### Stated exercise
Rewrite every row below, putting "Where do I click to complete" wherever "At what coordinates should I click to accomplish" appears and leaving everything else the same.

### Exercise material
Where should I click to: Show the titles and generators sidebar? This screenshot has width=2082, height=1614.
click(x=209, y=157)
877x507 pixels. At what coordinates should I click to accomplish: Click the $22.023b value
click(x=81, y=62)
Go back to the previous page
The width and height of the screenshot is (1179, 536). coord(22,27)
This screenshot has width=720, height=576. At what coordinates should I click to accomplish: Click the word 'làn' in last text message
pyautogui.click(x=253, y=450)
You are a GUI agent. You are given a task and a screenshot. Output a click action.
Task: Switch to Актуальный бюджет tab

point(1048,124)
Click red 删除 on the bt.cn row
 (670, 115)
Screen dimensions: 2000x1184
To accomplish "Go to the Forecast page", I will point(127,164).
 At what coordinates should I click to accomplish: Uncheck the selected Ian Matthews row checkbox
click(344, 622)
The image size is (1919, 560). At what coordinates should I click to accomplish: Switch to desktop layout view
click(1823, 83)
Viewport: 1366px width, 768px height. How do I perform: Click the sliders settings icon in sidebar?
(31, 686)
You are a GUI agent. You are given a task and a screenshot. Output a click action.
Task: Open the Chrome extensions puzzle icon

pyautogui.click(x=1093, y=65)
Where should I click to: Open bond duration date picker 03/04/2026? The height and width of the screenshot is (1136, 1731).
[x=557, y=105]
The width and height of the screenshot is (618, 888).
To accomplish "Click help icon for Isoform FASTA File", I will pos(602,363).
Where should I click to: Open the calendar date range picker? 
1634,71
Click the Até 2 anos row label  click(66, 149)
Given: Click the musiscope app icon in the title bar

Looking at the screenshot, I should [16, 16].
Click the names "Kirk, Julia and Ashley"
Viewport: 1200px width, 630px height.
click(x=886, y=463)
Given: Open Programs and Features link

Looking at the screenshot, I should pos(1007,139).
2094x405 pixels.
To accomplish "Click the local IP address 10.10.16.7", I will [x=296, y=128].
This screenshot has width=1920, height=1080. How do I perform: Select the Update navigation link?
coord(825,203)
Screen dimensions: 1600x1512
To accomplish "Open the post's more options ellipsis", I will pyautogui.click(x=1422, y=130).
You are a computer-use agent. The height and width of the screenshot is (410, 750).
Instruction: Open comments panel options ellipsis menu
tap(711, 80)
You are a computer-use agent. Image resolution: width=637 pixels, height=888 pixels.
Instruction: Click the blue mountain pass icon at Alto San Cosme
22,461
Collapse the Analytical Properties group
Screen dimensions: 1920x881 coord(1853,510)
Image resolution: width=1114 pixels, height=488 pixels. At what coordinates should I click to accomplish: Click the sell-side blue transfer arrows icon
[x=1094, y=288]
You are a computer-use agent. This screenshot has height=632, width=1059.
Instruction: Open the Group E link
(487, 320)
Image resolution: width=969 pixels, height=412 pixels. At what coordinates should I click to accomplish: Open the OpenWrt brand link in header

### Completed task
Where should I click to: Show the titles and generators sidebar? This screenshot has width=2082, height=1614.
click(x=209, y=157)
877x507 pixels. Where do I click to complete: Click the $22.023b value
click(x=81, y=62)
Go back to the previous page
The width and height of the screenshot is (1179, 536). coord(22,27)
This screenshot has width=720, height=576. Where do I click to complete: Click the word 'làn' in last text message
pyautogui.click(x=253, y=450)
You are a GUI agent. You are given a task and a screenshot. Output a click action.
Task: Switch to Актуальный бюджет tab

point(1048,124)
Click red 删除 on the bt.cn row
 (670, 115)
Screen dimensions: 2000x1184
To accomplish "Go to the Forecast page", I will point(127,164).
 Where do I click to complete: Uncheck the selected Ian Matthews row checkbox
click(344, 622)
The image size is (1919, 560). Where do I click to complete: Switch to desktop layout view
click(1823, 83)
Viewport: 1366px width, 768px height. How do I perform: Click the sliders settings icon in sidebar?
(31, 686)
You are a GUI agent. You are given a task and a screenshot. Output a click action.
Task: Open the Chrome extensions puzzle icon

pyautogui.click(x=1093, y=65)
Where should I click to: Open bond duration date picker 03/04/2026? The height and width of the screenshot is (1136, 1731).
[x=557, y=105]
The width and height of the screenshot is (618, 888).
To accomplish "Click help icon for Isoform FASTA File", I will pos(602,363).
Where should I click to: Open the calendar date range picker? 
1634,71
Click the Até 2 anos row label  click(66, 149)
Given: Click the musiscope app icon in the title bar

Looking at the screenshot, I should [16, 16].
Click the names "Kirk, Julia and Ashley"
Viewport: 1200px width, 630px height.
click(x=886, y=463)
Given: Open Programs and Features link

Looking at the screenshot, I should pos(1007,139).
2094x405 pixels.
To accomplish "Click the local IP address 10.10.16.7", I will [x=296, y=128].
This screenshot has width=1920, height=1080. How do I perform: Select the Update navigation link?
coord(825,203)
Screen dimensions: 1600x1512
To accomplish "Open the post's more options ellipsis", I will pyautogui.click(x=1422, y=130).
You are a computer-use agent. The height and width of the screenshot is (410, 750).
Instruction: Open comments panel options ellipsis menu
tap(711, 80)
You are a computer-use agent. Image resolution: width=637 pixels, height=888 pixels.
Instruction: Click the blue mountain pass icon at Alto San Cosme
22,461
Collapse the Analytical Properties group
Screen dimensions: 1920x881 coord(1853,510)
Image resolution: width=1114 pixels, height=488 pixels. Where do I click to complete: Click the sell-side blue transfer arrows icon
[x=1094, y=288]
You are a computer-use agent. This screenshot has height=632, width=1059.
Instruction: Open the Group E link
(487, 320)
Image resolution: width=969 pixels, height=412 pixels. Where do I click to complete: Open the OpenWrt brand link in header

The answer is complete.